The edict specifically stated that these restrictions also applied to government officials. According to Ibn al-Athir, many dhimmi government officials went into hiding due to the edict. (Note: They were later repealed in 1104 (498 AH). The reason is unknown, although Grayson speculates it may have something to do with the political uncertainty at the time.)

Ibn Samha was upset at Abu Shuja's actions and wrote to Nizam al-Mulk. Besides being Ibn Samha's employer, Nizam al-Mulk also wanted to put the Seljuk sultan's authority on the caliph. Nizam al-Mulk was able to pressure the caliph into firing Abu Shuja. According to Ibn al-Jawzi, he was dismissed from office on Thursday, 9 Ramadan, 484 AH (25 October 1091 CE). According to Ibn Khallikan, this happened instead on Thursday, 19 Safar, 484 AH (12 April 1091 CE). According to Ibn Khallikan, he was put under house arrest and then exiled to Rudhrawar, where he lived for a while before going on hajj in 1094.

In 1094 (478 AH) he went on a pilgrimage to Mecca, and he ended up spending the last year of his life as a mujawir in Madinah until his death in June 1095 (Jumada II, 488 AH). He was buried at the Baqi al-Gharqad cemetery in Madinah.

== Legacy ==
Al-Rudhrawari was highly esteemed by later Muslim sources, who praised him both for his piety and generosity as well as his literary ability. According to Imad ad-Din al-Isfahani, "No vizier had ever displayed such zeal as he for the service of religion and the observance of the law. In all affairs connected with religion he was strict and severe, but in temporal matters, easy and indulgent. Never did he incur the slightest reprehension for remissness in his duty towards God." Ibn al-Sam'ani praised him for his "consummate merit, vast intelligence, dignified conduct, and unerring foresight." Ibn al-Hamadani credited him with helping restore some of the Abbasid caliphate's prestige and respect.

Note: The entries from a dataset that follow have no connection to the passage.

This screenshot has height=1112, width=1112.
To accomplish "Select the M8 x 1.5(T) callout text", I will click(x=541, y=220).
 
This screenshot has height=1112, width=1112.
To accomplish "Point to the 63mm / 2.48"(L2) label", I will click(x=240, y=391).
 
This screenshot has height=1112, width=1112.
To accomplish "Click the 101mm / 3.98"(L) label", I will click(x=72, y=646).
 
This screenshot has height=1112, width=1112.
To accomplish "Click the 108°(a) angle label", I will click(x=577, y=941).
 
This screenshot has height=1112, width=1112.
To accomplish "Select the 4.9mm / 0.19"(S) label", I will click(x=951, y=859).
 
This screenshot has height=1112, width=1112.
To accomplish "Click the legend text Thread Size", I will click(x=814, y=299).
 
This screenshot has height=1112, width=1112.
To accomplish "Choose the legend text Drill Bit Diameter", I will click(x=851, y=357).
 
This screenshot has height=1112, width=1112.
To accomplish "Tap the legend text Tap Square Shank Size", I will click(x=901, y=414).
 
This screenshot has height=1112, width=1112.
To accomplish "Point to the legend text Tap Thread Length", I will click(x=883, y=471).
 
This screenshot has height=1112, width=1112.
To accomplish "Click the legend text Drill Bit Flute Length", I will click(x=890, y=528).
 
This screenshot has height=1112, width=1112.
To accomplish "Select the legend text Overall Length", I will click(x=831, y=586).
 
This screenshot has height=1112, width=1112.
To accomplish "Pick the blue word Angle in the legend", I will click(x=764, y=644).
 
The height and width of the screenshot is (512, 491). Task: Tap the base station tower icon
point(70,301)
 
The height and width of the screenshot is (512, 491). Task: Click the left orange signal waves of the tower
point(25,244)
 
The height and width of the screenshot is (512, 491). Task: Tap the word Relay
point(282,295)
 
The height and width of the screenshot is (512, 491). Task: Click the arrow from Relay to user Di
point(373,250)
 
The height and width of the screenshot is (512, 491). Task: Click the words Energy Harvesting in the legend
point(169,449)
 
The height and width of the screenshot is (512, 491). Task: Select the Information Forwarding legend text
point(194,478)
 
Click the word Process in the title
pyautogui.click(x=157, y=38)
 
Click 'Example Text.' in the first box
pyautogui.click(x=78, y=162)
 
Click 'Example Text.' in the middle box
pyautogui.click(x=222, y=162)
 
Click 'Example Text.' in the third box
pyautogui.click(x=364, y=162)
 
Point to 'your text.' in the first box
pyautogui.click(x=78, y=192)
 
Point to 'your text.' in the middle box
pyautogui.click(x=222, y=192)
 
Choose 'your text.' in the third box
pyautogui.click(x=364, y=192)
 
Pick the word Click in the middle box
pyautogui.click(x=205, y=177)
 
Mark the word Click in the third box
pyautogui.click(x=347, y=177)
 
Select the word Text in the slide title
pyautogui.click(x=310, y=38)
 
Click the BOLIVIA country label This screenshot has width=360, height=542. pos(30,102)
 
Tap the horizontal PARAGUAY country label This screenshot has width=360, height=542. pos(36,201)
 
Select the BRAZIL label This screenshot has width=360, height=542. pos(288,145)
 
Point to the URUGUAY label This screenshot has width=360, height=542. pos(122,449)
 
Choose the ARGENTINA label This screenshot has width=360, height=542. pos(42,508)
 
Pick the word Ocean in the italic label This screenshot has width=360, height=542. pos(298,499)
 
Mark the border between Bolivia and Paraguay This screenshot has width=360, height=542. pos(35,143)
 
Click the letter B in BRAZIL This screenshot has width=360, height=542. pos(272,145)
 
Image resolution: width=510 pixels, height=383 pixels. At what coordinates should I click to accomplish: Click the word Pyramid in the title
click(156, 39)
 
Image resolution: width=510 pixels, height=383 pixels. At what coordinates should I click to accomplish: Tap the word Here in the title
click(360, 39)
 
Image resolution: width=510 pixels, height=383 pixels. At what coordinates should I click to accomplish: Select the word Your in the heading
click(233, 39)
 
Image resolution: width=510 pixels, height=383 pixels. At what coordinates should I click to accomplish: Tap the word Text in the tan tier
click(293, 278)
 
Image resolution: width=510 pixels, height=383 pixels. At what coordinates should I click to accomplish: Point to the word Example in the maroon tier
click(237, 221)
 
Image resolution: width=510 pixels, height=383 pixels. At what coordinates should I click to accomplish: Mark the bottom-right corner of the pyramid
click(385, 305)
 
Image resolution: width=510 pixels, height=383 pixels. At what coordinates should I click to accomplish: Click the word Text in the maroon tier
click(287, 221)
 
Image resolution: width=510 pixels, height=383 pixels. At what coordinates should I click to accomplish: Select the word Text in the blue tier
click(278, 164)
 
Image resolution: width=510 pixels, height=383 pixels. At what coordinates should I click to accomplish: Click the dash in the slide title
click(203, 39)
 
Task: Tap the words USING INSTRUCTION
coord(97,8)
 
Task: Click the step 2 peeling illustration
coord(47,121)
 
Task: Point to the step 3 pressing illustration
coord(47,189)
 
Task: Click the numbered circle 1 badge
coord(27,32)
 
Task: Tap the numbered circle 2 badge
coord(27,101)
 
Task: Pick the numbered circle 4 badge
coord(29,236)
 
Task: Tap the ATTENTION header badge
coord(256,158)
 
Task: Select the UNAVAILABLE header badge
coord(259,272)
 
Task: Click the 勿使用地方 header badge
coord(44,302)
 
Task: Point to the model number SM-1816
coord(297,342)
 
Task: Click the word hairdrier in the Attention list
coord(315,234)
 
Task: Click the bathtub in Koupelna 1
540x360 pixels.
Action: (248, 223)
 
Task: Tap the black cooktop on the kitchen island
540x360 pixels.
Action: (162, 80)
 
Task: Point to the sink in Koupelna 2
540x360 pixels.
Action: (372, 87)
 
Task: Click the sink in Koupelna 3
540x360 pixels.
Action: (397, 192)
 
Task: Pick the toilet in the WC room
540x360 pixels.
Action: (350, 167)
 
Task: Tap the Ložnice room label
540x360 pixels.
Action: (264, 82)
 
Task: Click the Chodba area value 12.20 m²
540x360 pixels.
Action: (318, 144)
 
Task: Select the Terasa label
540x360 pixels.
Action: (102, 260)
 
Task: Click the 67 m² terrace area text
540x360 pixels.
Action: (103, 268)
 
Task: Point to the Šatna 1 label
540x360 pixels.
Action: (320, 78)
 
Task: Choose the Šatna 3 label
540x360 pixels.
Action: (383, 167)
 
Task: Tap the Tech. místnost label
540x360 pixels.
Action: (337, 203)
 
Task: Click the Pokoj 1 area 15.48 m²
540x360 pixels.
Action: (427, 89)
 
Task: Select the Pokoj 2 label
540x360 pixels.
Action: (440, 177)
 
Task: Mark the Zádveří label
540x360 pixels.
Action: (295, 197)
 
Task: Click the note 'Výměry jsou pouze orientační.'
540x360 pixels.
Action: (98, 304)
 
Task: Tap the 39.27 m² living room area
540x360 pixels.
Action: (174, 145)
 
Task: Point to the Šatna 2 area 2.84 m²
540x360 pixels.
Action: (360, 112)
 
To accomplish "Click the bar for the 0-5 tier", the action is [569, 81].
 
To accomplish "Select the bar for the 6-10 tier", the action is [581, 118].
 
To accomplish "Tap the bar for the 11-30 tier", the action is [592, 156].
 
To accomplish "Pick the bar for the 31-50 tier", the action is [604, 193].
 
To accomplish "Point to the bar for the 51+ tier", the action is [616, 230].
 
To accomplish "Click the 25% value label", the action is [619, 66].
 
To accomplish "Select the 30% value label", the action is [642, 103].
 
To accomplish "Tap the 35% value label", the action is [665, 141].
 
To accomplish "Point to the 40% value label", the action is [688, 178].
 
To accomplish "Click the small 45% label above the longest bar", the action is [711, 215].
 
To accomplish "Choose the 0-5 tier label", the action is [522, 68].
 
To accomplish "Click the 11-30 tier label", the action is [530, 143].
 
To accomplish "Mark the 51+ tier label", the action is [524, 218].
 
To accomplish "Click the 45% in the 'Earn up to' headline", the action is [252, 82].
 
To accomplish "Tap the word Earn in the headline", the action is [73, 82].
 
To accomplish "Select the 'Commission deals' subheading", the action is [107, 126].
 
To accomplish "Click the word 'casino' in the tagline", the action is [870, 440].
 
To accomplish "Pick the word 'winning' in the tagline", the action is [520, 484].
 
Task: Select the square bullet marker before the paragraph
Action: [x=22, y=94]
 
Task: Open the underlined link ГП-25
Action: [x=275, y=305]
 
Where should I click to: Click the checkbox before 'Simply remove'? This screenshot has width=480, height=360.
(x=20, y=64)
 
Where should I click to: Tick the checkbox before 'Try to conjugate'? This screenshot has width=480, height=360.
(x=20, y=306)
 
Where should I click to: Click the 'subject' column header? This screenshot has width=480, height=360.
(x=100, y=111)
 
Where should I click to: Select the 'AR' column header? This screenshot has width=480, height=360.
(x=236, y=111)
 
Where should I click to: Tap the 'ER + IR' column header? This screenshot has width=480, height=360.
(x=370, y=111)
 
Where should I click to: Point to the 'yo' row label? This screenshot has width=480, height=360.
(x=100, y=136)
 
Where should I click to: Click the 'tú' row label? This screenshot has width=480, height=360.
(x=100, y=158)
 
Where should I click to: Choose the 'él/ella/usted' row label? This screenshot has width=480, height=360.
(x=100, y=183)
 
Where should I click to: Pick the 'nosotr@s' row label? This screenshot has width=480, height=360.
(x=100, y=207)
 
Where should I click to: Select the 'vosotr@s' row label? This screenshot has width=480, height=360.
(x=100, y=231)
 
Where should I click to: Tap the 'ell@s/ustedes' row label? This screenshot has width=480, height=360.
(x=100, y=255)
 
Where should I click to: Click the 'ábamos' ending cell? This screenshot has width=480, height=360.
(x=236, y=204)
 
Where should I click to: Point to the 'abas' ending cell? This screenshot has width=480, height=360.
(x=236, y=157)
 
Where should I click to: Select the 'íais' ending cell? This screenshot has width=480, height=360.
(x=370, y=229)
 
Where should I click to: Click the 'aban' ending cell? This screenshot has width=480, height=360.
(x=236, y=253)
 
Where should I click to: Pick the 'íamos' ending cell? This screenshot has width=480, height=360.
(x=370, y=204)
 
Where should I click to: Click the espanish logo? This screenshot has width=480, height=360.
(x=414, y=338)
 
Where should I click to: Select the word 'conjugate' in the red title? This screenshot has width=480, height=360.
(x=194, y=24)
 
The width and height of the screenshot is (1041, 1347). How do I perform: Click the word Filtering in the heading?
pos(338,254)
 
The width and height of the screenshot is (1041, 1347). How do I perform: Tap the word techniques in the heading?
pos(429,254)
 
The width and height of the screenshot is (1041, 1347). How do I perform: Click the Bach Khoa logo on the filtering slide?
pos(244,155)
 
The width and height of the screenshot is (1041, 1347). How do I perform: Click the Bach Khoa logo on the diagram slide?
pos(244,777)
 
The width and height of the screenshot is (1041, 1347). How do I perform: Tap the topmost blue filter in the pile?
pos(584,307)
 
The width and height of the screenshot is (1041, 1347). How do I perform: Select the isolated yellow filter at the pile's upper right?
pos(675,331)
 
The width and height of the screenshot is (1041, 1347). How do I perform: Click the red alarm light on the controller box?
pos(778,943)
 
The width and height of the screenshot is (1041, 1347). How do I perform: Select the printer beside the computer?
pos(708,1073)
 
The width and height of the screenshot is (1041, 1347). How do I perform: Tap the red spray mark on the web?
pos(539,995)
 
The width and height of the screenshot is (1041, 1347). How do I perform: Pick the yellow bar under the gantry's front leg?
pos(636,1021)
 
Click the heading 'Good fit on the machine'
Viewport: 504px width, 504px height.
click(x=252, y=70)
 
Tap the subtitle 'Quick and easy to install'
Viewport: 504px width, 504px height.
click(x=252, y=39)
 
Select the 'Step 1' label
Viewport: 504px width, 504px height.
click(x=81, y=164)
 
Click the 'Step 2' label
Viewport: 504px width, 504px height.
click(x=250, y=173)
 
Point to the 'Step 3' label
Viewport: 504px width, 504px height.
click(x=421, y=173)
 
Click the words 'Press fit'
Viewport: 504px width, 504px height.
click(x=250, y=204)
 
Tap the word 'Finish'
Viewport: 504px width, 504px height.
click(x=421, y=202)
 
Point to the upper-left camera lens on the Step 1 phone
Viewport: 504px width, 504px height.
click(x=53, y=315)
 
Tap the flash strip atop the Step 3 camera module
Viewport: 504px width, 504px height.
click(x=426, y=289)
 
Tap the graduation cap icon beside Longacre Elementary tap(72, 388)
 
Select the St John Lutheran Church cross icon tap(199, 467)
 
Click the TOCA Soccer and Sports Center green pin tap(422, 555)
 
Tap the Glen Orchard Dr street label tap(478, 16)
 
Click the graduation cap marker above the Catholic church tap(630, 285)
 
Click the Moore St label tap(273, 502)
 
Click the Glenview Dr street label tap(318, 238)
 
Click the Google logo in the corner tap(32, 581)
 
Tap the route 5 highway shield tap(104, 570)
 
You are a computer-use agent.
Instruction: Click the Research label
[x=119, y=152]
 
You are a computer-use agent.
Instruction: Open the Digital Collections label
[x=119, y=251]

The memory of the edict attributed to Abu Shuja was particularly powerful among the Jewish community. Besides Obadiah the Proselyte, its effects were also mentioned in a heavily fictionalized Judeo-Arabic epistle found in the Cairo Geniza that is a retelling of the Book of Esther. It depicts a period of extended hardship by the Jewish community which it blames on Abu Shuja: "the root of these calamitites was an evil man named Abu Shuja".